Поразмыслив, Алексей вынужден был согласиться с корейцами. Учитывая активность вражеской авиации, даже временное хранение мин вплотную к кораблю было действительно рискованно, а на лишнюю сотню метров их руками не протащишь. Значит, все равно требуются те же самые погрузочно-разгрузочные операции, которые были наиболее выматывающей частью всей работы. И которые предстояли им уже вечером.
Под землей это в глаза не бросалось, а к требованиям желудка Алексей привык относиться с презрительной неприязнью, но сейчас уже оказалась середина дня. До выхода оставалось еще часов восемь. Вроде бы все обстояло нормально, но что-то его тревожило. Прислушавшись к себе и не сумев связать странное ощущение с осознанием того, что выход в море в этих водах опасен сам но себе, он разозлился и по второму разу полез в пачку формуляров на мины, и так-то аккуратно проверенных.
Корейские офицеры, быстро, но уже тепло попрощавшись, ушли на свой корабль – копаться в дизеле и механизмах зениток. Наверное, пешком – грузовики после завершения разгрузки перегнали куда-то совсем уж далеко, чтобы не демаскировать склад. Помаячив, ушел и переводчик. Сам Алексей, со стоном хватаясь за поясницу, вылез из галереи на божий свет почти сразу же после него – бумаги можно было просматривать и наверху. Грязные пальцы, черно-рыжие от мазков застывшей на холоде смазки, оставляли на листах грубые жирные разводы, но это уже не имело никакого значения.
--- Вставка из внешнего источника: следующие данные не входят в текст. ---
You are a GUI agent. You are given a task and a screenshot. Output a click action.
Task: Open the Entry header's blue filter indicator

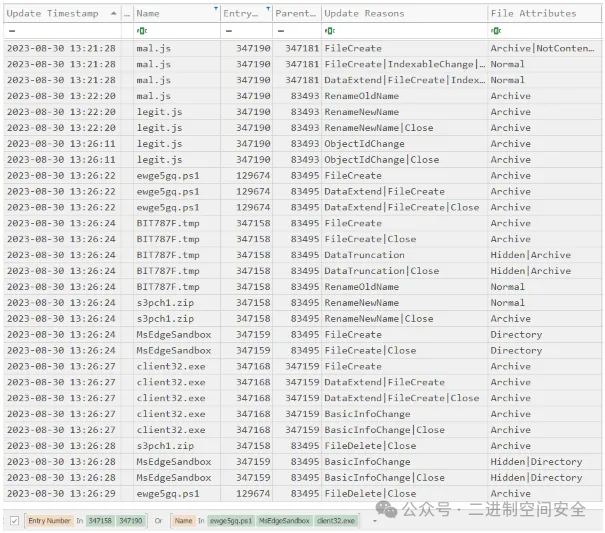(x=267, y=10)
Этим бумагам жить осталось недолго. Самим минам, скорее всего, тоже – если он ошибся в своем недавнем споре с флагманским минером по поводу района, где их предстоит ставить. А если корейские моряки ошибутся в технике постановки или если их просто угораздит наткнуться в темноте на патрульный корабль или самолет с радаром, то недолго осталось жить и им…
Оставив мины на попечение мерзнущего в ватнике часового и вернувшись за двадцать минут неспешного шага к штабному домику, Алексей уловил здесь некоторую растерянность – сначала в лице моряка-корейца, что-то быстро попытавшегося объяснить ему широкими жестами ладоней, а затем и в том, как повел себя флаг-минер. Обычно его одутловатое лицо имело либо нормальное спокойное выражение, либо демонстрировало окружающим понятие «Я – начальник, попрошу этого не забывать». Сильных эмоций на нем Алексей до сих пор явно не встречал. Теперь же он едва не подпрыгивал на месте то ли от злости, то ли от возбуждения, изгибал брови то в одну сторону, то в другую, а при виде своего советника, устало входящего в комнату, даже притопнул ногой.